▸ **WHAT YOU ARE ASKED TO DO**
The records below are to be written out again, exactly as they appear.

▸ **THE RECORDS**

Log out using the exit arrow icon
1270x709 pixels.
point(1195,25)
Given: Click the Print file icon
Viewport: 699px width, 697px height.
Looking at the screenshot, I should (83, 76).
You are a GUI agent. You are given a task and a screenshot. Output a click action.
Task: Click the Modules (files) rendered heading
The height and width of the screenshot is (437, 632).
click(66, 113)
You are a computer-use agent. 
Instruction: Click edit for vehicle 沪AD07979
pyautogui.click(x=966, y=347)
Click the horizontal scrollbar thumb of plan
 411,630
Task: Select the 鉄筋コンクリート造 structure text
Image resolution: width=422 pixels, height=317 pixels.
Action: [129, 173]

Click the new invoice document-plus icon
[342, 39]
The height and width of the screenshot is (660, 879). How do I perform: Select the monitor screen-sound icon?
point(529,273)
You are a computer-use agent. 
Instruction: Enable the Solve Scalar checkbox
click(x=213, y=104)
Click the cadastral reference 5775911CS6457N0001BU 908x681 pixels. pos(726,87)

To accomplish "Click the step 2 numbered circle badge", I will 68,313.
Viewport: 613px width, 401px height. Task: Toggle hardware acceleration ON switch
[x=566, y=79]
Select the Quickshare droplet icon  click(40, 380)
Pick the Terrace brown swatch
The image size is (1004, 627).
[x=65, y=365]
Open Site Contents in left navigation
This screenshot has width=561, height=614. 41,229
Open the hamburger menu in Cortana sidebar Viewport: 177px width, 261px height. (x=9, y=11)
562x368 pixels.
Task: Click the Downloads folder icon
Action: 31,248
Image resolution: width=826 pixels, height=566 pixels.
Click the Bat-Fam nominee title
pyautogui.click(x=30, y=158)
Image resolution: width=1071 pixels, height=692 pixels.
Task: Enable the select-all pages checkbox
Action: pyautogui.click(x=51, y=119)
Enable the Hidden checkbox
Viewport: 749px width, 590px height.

▸ **WRITTEN SOLUTION**
Log out using the exit arrow icon
1270x709 pixels.
point(1195,25)
Given: Click the Print file icon
Viewport: 699px width, 697px height.
Looking at the screenshot, I should (83, 76).
You are a GUI agent. You are given a task and a screenshot. Output a click action.
Task: Click the Modules (files) rendered heading
The height and width of the screenshot is (437, 632).
click(66, 113)
You are a computer-use agent. 
Instruction: Click edit for vehicle 沪AD07979
pyautogui.click(x=966, y=347)
Click the horizontal scrollbar thumb of plan
 411,630
Task: Select the 鉄筋コンクリート造 structure text
Image resolution: width=422 pixels, height=317 pixels.
Action: [129, 173]

Click the new invoice document-plus icon
[342, 39]
The height and width of the screenshot is (660, 879). How do I perform: Select the monitor screen-sound icon?
point(529,273)
You are a computer-use agent. 
Instruction: Enable the Solve Scalar checkbox
click(x=213, y=104)
Click the cadastral reference 5775911CS6457N0001BU 908x681 pixels. pos(726,87)

To accomplish "Click the step 2 numbered circle badge", I will 68,313.
Viewport: 613px width, 401px height. Task: Toggle hardware acceleration ON switch
[x=566, y=79]
Select the Quickshare droplet icon  click(40, 380)
Pick the Terrace brown swatch
The image size is (1004, 627).
[x=65, y=365]
Open Site Contents in left navigation
This screenshot has width=561, height=614. 41,229
Open the hamburger menu in Cortana sidebar Viewport: 177px width, 261px height. (x=9, y=11)
562x368 pixels.
Task: Click the Downloads folder icon
Action: 31,248
Image resolution: width=826 pixels, height=566 pixels.
Click the Bat-Fam nominee title
pyautogui.click(x=30, y=158)
Image resolution: width=1071 pixels, height=692 pixels.
Task: Enable the select-all pages checkbox
Action: pyautogui.click(x=51, y=119)
Enable the Hidden checkbox
Viewport: 749px width, 590px height.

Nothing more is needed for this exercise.